>>37194802>Nobody is deliberately putting themselves in even more danger than usual by dating known transphobes just to say that they're in a relationship. How do you fucking jump into a relationship without discovering that your partner is a transphobe, unless you're actively not communicating with them? I've brought this up several times and you continue to brush it aside.
I don't know if you've ever even been in the same room as someone who is homophobic or transphobic, but they're not deceptive like you are. They're not going to hide their bigotry and lack of trust for the sake of having a relationship. They hate/fear trans people, and they don't want to be tricked into dating one. I'm sorry, but you're not entitled to a relationship anymore than some fedora tipping self-appointed "nice guy" is.
If you're unsure whether or not your partner is a transphobe but you never bring up the topic of what they think about trans people, you're choosing to stay with someone who you think would kill you if they found out who you really are. And honestly, this is something you should have brought up on the first date.
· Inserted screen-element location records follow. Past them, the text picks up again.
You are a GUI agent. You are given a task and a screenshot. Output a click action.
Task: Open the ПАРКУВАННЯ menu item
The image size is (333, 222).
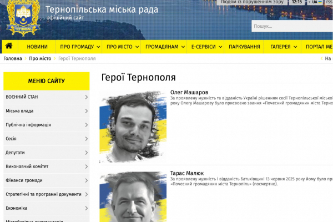pyautogui.click(x=244, y=47)
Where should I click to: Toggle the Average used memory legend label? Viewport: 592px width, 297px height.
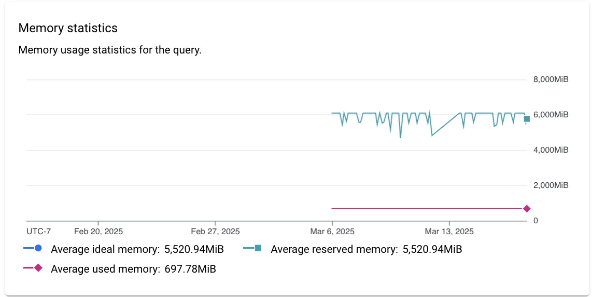[x=105, y=269]

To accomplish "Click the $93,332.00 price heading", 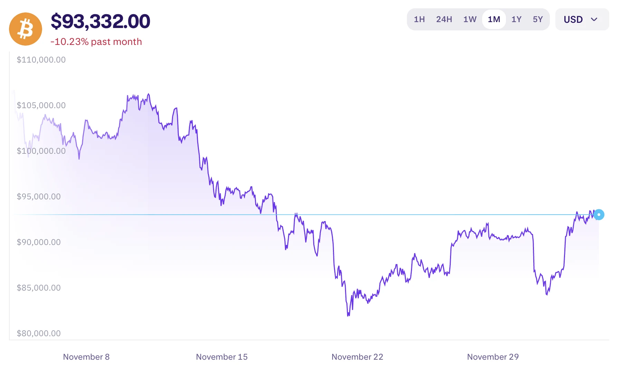I will click(x=101, y=21).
I've said it before and I will say it a thousand times if I have to. You are obsessed with being in a relationship to the point where you don't care what the consequences are, and in doing so you're putting your own life at risk and validating your partner's "irrational" fears of being "tricked". I don't have any problems with trans people and I don't even think you are a troll. I just hope you never try to pull this shit on someone who got raped, or has preconceived trust issues.